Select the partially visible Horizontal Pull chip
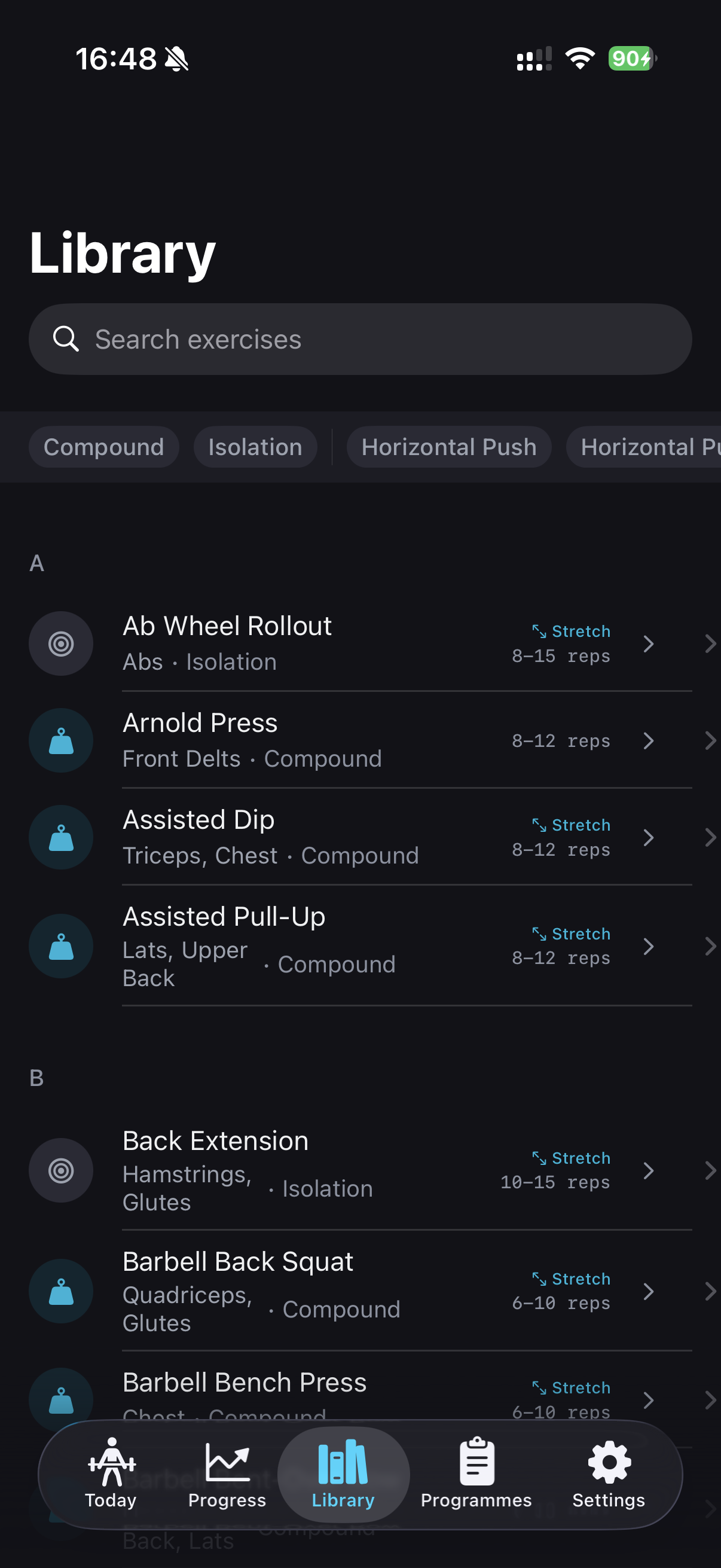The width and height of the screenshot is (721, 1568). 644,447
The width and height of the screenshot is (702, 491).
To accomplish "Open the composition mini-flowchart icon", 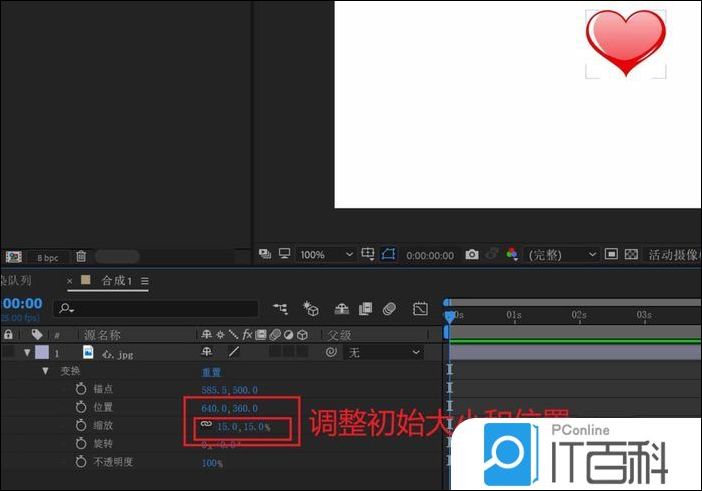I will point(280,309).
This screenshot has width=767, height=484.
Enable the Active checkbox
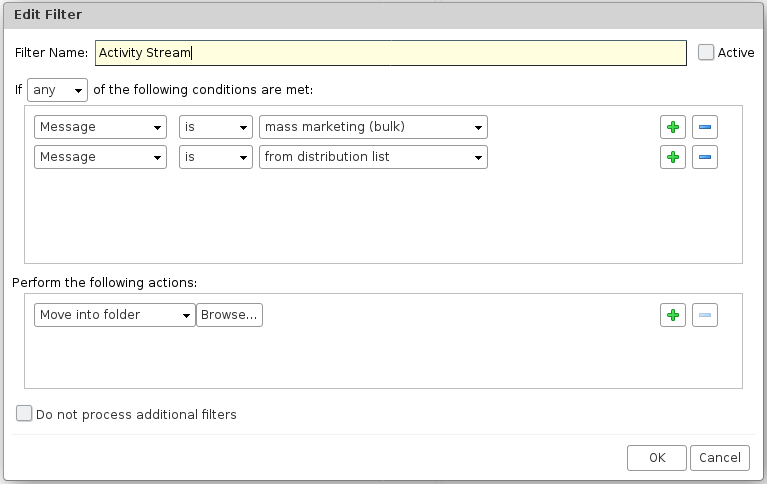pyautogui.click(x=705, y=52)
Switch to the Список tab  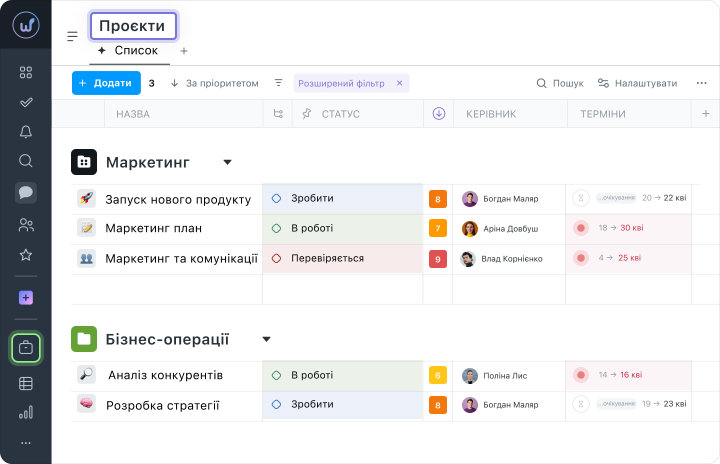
* * * * *
> **Task**
Word for word, restate the lines from the one containing "Enable the Active checkbox" through the end of the listing, and nothing more. Skip the pictures.

> **Answer below**
Enable the Active checkbox
pyautogui.click(x=705, y=52)
Switch to the Список tab  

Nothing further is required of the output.